## [WHAT YOU WILL DO]
Pictures should not appear in the copy; the records themselves must be written out exactly.

[Saved entries]
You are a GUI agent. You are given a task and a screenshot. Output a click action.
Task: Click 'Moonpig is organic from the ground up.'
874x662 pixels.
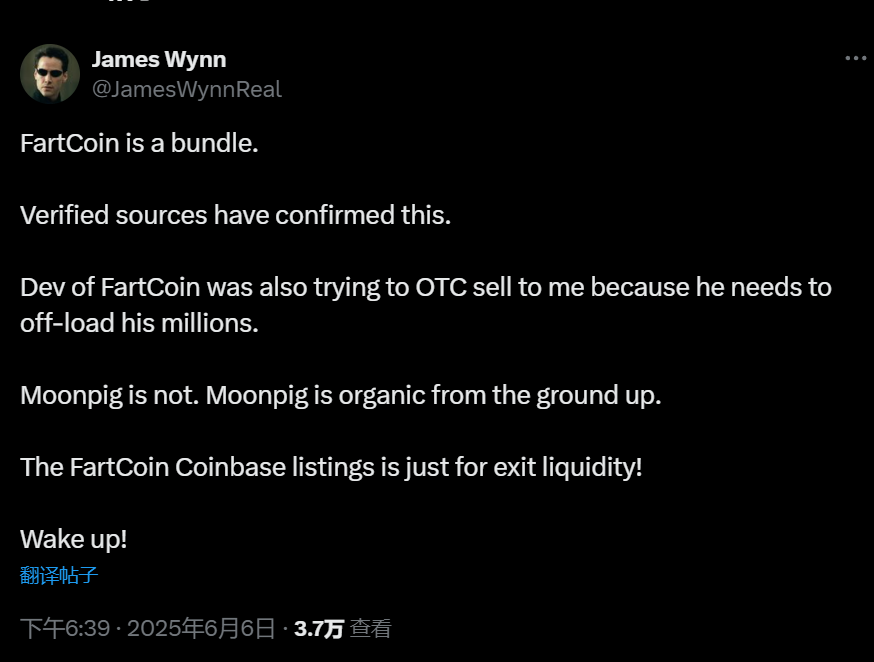pyautogui.click(x=434, y=396)
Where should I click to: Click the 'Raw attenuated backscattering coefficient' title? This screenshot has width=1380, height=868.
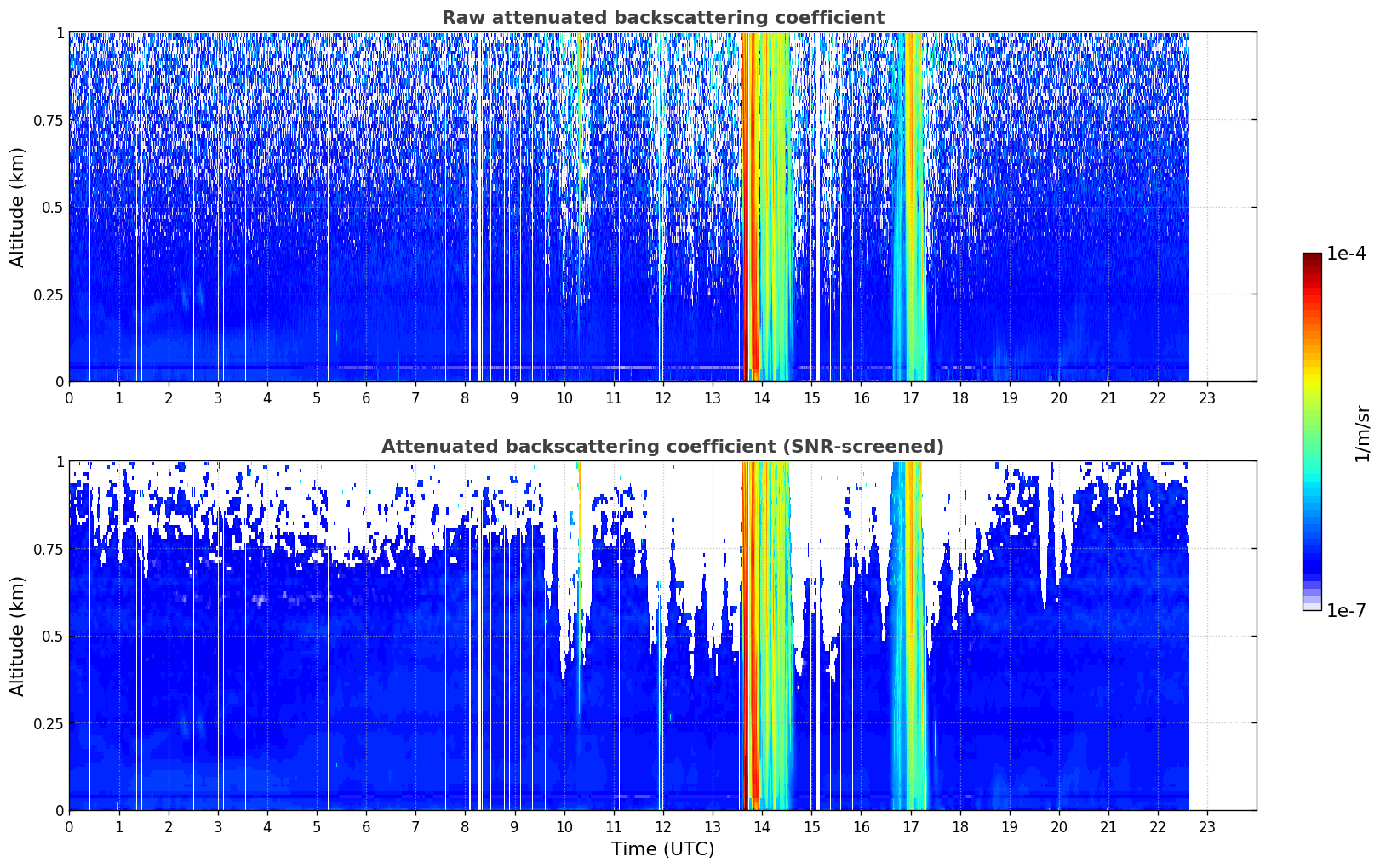coord(662,18)
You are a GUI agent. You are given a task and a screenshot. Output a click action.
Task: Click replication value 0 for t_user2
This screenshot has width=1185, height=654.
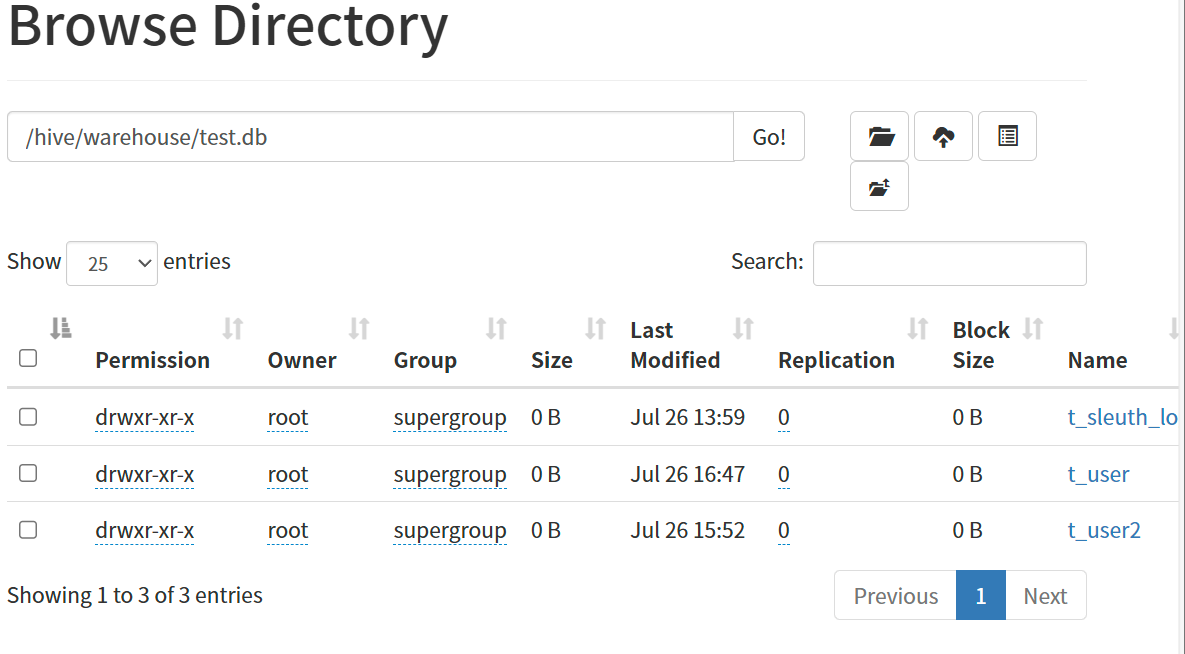click(x=784, y=531)
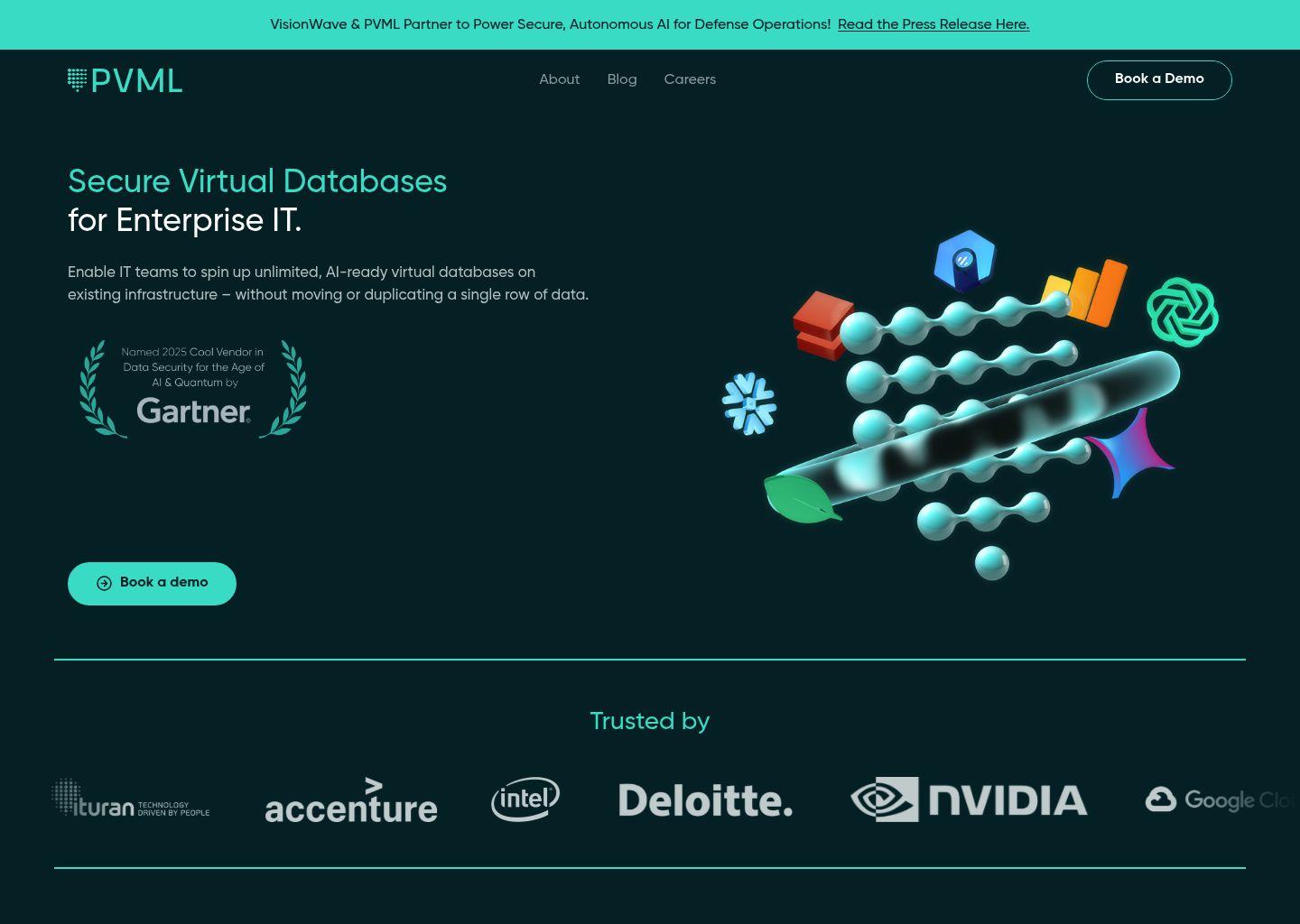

## [TASK RESPONSE]
You are a GUI agent. You are given a task and a screenshot. Output a click action.
Task: Click 'Moonpig is organic from the ground up.'
874x662 pixels.
pyautogui.click(x=434, y=396)
Where should I click to: Click the 'Raw attenuated backscattering coefficient' title? This screenshot has width=1380, height=868.
coord(662,18)
You are a GUI agent. You are given a task and a screenshot. Output a click action.
Task: Click replication value 0 for t_user2
This screenshot has width=1185, height=654.
click(x=784, y=531)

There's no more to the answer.